◆ Your objective ◆
In the entries that follow, find the word "arrow" and report each line it is on.

=-=-=-=-=

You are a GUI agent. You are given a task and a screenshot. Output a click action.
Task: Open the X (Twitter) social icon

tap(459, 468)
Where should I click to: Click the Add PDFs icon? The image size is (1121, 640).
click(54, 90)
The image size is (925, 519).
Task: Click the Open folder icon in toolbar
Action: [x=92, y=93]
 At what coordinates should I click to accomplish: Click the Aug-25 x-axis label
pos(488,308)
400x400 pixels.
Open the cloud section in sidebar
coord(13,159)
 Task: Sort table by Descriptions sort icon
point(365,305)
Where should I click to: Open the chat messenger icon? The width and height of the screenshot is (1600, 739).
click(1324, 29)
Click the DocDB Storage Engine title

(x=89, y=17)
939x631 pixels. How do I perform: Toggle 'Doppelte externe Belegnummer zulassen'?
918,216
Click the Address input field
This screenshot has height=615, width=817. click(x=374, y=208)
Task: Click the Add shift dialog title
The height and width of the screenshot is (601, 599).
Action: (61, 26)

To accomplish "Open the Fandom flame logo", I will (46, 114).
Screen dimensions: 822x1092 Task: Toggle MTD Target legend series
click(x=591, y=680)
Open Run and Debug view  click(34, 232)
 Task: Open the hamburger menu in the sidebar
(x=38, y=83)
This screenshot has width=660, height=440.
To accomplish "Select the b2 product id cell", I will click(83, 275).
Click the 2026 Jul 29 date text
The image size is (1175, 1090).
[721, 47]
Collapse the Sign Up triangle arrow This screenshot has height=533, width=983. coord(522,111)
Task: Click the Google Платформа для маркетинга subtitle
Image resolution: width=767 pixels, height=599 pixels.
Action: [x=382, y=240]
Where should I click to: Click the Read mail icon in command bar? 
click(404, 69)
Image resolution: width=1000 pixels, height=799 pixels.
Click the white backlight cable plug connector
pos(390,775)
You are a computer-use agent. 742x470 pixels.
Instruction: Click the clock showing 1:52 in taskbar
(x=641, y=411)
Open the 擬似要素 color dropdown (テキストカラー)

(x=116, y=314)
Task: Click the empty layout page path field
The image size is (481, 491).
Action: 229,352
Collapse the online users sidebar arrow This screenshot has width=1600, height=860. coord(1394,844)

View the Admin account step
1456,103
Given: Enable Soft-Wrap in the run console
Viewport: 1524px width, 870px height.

=-=-=-=-=

◆ Response ◆
Collapse the Sign Up triangle arrow This screenshot has height=533, width=983. coord(522,111)
Collapse the online users sidebar arrow This screenshot has width=1600, height=860. coord(1394,844)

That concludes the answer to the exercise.